Abstract
Background: Vascular endothelial growth factor (VEGF) induces proliferation of endothelial cells, stimulates angiogenesis, and increases vascular permeability, but information about its role in periodontal diseases is limited. The aim of this study is to determine the association between VEGF expression in healthy and periodontally diseased tissues of healthy and diabetic patients.

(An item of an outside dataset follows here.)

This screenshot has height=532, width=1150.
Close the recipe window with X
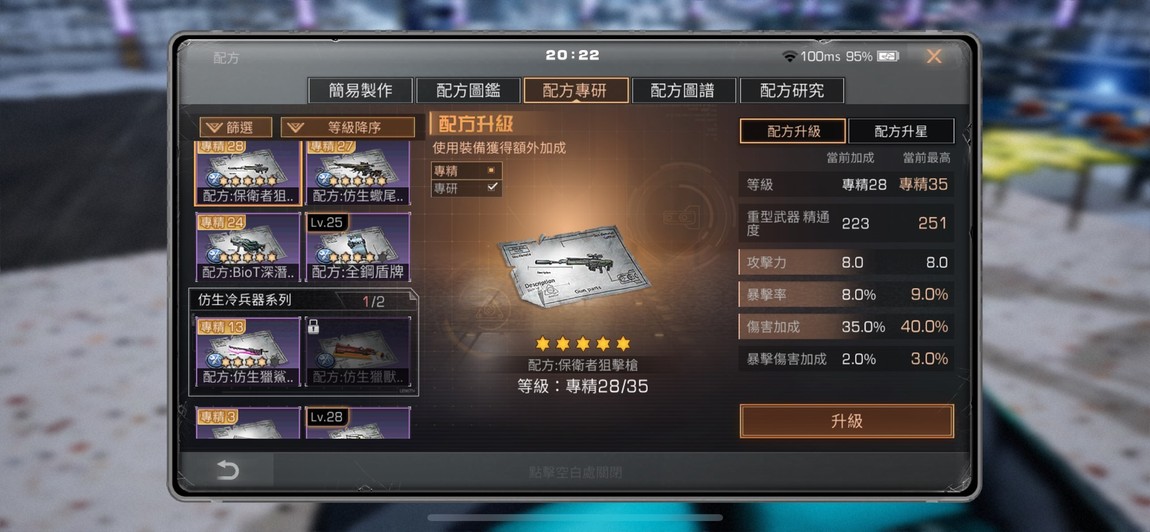pos(934,57)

Materials and Methods: Seventeen systemically healthy and 17 Type 2 diabetic patients (DM), all diagnosed with periodontitis were enrolled into the study. Gingival samples were collected from both periodontal and healthy sites in all patients. Each patient served as his/her own control samples were subjected to immunohistochemical analysis.
Results: The diseased sites of diabetic subjects expressed higher level of VEGF when compared to diseased sites of non diabetic subjects with chronic periodontitis, VEGF was observed in healthy periodontal tissues of both diabetic and systemically healthy people with periodontitis and VEGF was intensely present in monocytes and macrophages.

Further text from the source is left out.